8 janvier 2026

Le Groenland : keep out !

    Le kidnapping par les Etats-Unis de Nicolas Maduro, Président du Vénézuéla, fait craindre le pire. Les soutiens de Trump considèrent qu’il n’y a aucune règle internationale ni même de traité à respecter : seuls comptent leurs intérêts et le droit du plus fort. Ce n’est pas nouveau dans l’ordre international du monde. Sans remonter à l’Empire romain, nous-mêmes, Européens, l’avons montré tout au long des siècles derniers.

Pourtant après la seconde guerre mondiale et la Shoah nous avons pensé qu’un droit international pouvait exister, construit sur le droit des peuples à disposer d’eux-mêmes, sur l’humanisme et les libertés fondamentales. Ce fut la Charte de San Francisco de 1945 et la création dans Nations-Unies et de la Cour Internationale. En même temps, les Alliés de la seconde guerre mondiale signaient le Traité de l’Atlantique Nord (OTAN) qui instaurait entre eux un système de défense commun.

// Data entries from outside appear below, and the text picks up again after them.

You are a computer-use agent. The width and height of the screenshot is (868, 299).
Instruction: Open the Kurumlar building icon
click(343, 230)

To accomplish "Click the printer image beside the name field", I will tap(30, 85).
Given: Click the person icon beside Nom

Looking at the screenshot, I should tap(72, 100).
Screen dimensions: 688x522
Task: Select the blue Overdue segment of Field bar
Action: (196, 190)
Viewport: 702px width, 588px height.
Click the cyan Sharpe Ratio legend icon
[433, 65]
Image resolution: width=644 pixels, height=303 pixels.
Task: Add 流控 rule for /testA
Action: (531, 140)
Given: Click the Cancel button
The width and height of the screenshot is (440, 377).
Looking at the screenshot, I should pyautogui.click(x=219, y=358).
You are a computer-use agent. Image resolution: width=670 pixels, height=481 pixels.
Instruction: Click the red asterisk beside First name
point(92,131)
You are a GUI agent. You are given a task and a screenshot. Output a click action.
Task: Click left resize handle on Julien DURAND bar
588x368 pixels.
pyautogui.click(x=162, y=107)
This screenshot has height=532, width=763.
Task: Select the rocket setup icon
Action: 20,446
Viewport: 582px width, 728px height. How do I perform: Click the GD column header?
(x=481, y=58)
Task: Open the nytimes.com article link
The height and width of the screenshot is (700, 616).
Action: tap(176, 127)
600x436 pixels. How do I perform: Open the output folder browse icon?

 Cet ordre a plutôt bien fonctionné jusqu’en 2024, date de la seconde élection de Donald Trump à la présidence des Etats-Unis. Il avait pourtant clairement annoncé la couleur, comme le font toujours les futurs dictateurs, et indiqué qu’il reviendrait à une politique extérieure isolationniste, à tort appelée doctrine Monroe (1823). Pour lui les puissances européennes ne devaient plus intervenir en Amérique, en échange de quoi les Etats-Unis feraient de même en Europe.  Cette idée est un paravent car les Etats-Unis ne sont pas privés d’intervenir largement en Amérique latine, d’abord au 19 et 20me siècle (plus d’une vingtaine de fois) ainsi que dans de nombreux autres pays. Par ailleurs ils font usage de leur puissance économique pour contraindre les autres pays à suivre leurs volontés (utilisation du dollar, règles juridiques américaines imposées).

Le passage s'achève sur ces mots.